This role is an entry point into the SRE team. You'll work directly alongside senior engineers, learning how we operate production environments, instrument systems with Datadog, and respond to incidents. From the start you’ll contribute to real work, monitoring customer environments, writing runbooks, supporting infrastructure changes, with progressively more ownership as your confidence and knowledge grows.
Responsibilities
- Monitor customer AWS and Azure environments using Datadog, learning to triage alerts, identify signal from noise, and escalating with context.
- Support incident response workflows alongside senior engineers, contributing to post‑mortem documentation and remediation tracking.
- Assist with Datadog onboarding and instrumentation for new customers: agents, integrations, dashboards, monitors, and log pipelines.
- Support infrastructure‑as‑code work (Terraform) for provisioning and configuration changes across customer accounts, under senior review.
- Write and maintain runbooks and operational documentation, clear, accurate, and usable by anyone on the team at 3 am.
- Participate in proactive reliability reviews: alert tuning, capacity checks, dependency mapping, with guidance from senior engineers.
- Contribute to internal tooling and AI‑assisted automation initiatives as part of the wider engineering team.
- Communicate directly with customers on day‑to‑day operational queries with a professional, calm, and clear style.
Qualifications – Must Have
- A degree in Computer Science, Software Engineering, or a related technical discipline or equivalent demonstrable self‑taught fundamentals.
- Comfort with scripting in Bash, Python, or similar; you’ve automated something, even if small.
- Understanding of core observability concepts: what metrics, logs, and traces are and what they tell you.
- Awareness of cloud fundamentals; you know what EC2, S3, VPCs, and load balancers do, even without production experience.
- Clear written and verbal communication; you’ll be in customer‑facing situations from early on.
- Right to work in the UK without sponsorship.
Qualifications – Nice to Have
- Any hands‑on Datadog experience, trial, personal project, or university lab.
- Terraform or any infrastructure‑as‑code exposure.
- Docker or Kubernetes, even containerising a personal project counts.
- A cloud certification (AWS Cloud Practitioner, Azure Fundamentals, or equivalent).
- Experience in a customer‑facing environment, even outside tech.
- Any personal projects involving monitoring, automation, or infrastructure.
Benefits
- 25 days holiday + bank holidays plus a paid day off in your birthday month, taken in the month it falls.
- Holiday grows with tenure: +1 day per year after your second work anniversary, up to 28 days total.
- Enhanced maternity pay: 26 weeks at your full basic salary.
- Enhanced paternity pay: 2 weeks at your full basic salary.
- Datadog, AWS, and Azure certifications paid by the company, contractual, not discretionary.
- AI tooling certifications also funded, staying current is part of the role.
- Flexible working requests from your first day of employment, statutory right, supported in full.
- Company‑provided laptop and peripherals, set up before you start.
- On‑call allowance (in addition to base salary): SREs join a shared rota, typically one week in five or six, reducing as the team grows.
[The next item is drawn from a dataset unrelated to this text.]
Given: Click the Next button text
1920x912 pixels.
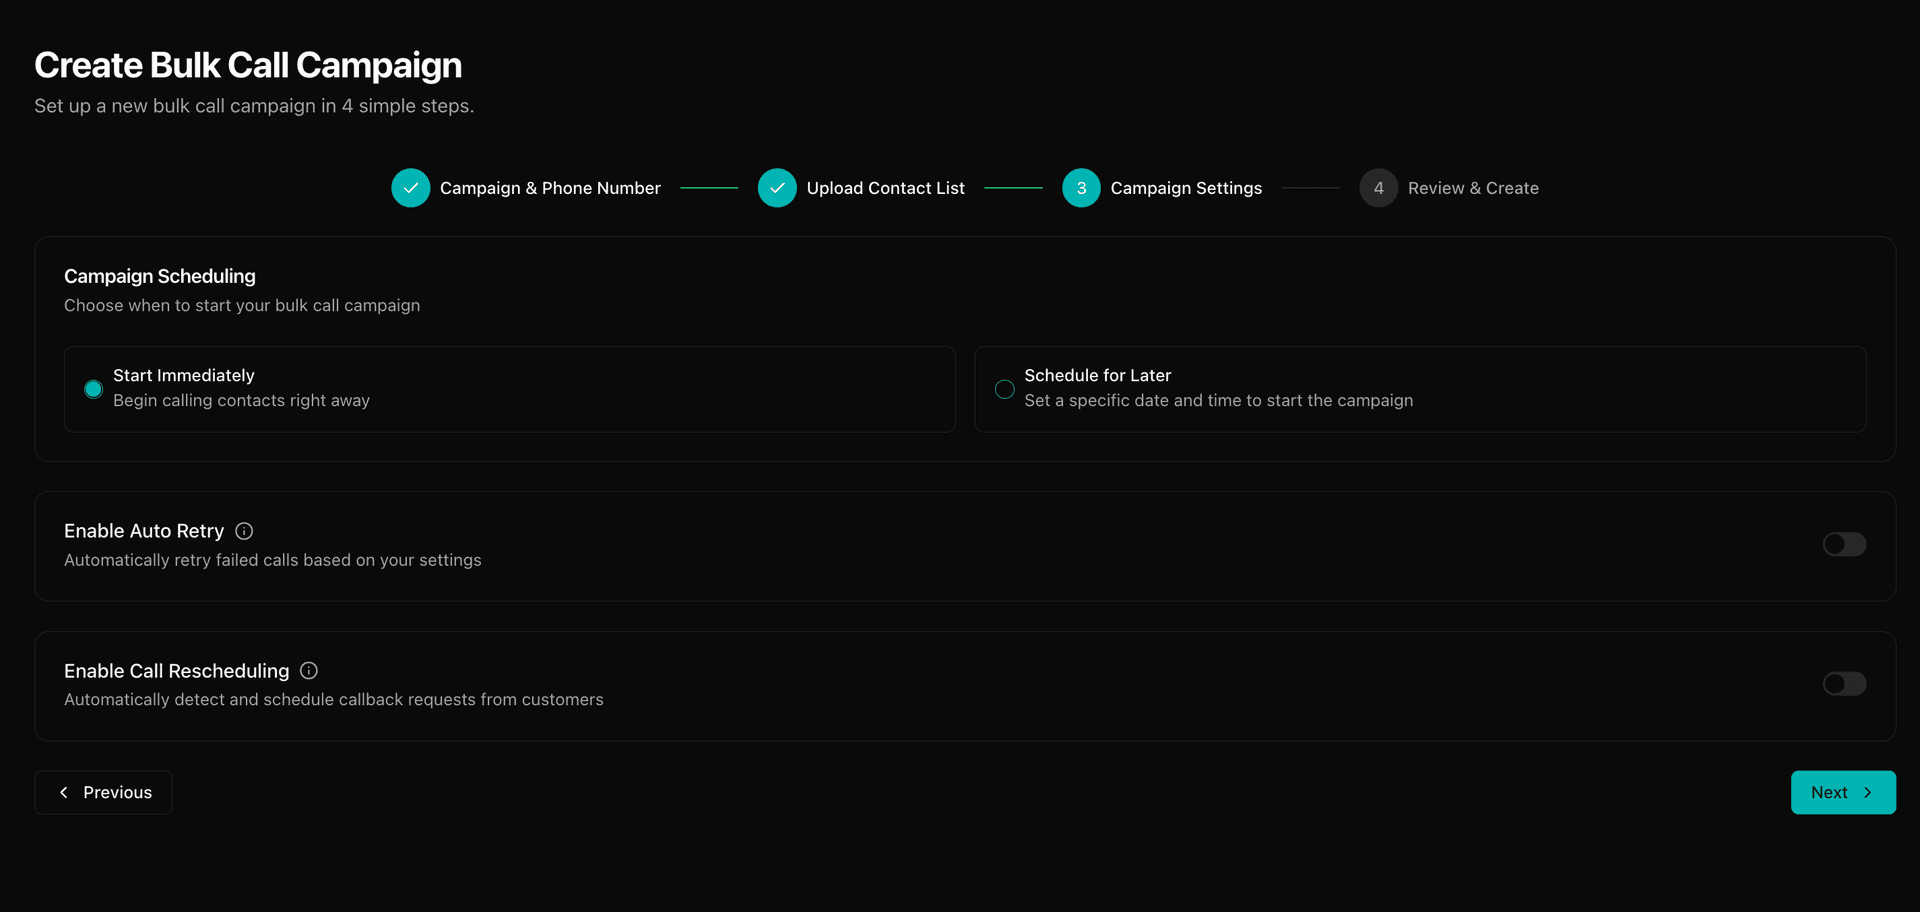Looking at the screenshot, I should point(1829,792).
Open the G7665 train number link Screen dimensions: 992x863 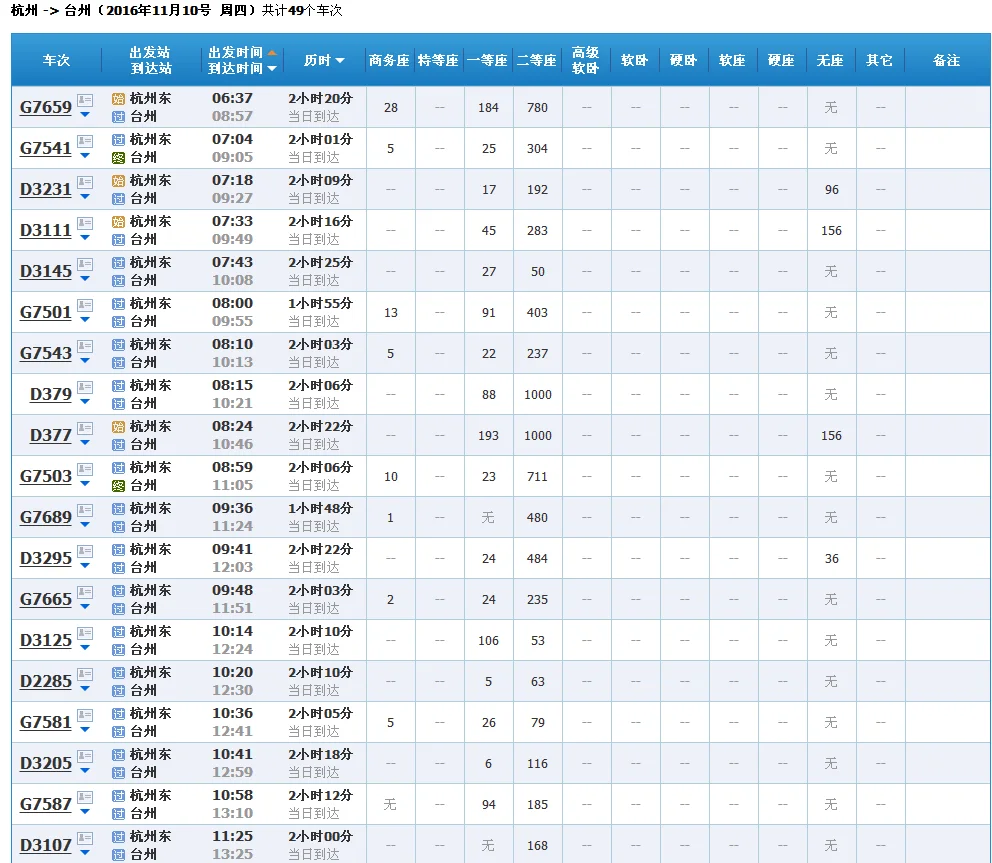click(46, 599)
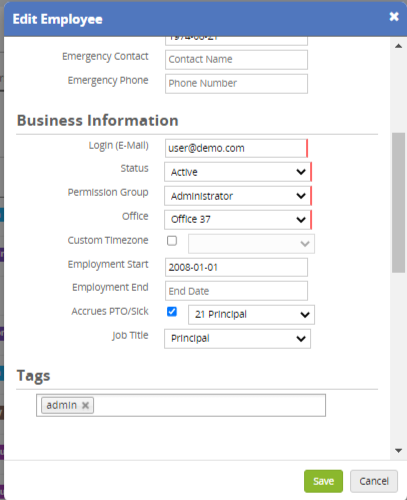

Paid £500 per on‑call week, which works out at roughly £5–6k a year on top of salary, varying with the rota size.
- Base salary DOE.
- Remote‑first. UK‑based, async‑friendly.
- Certs funded.
Tech Stack
- Datadog Core observability platform.
- AWS primary cloud, multi‑account.
- Azure secondary cloud workloads.
- Terraform infrastructure as code.
- GitHub Actions CI/CD pipelines.
- Python / Bash automation & tooling.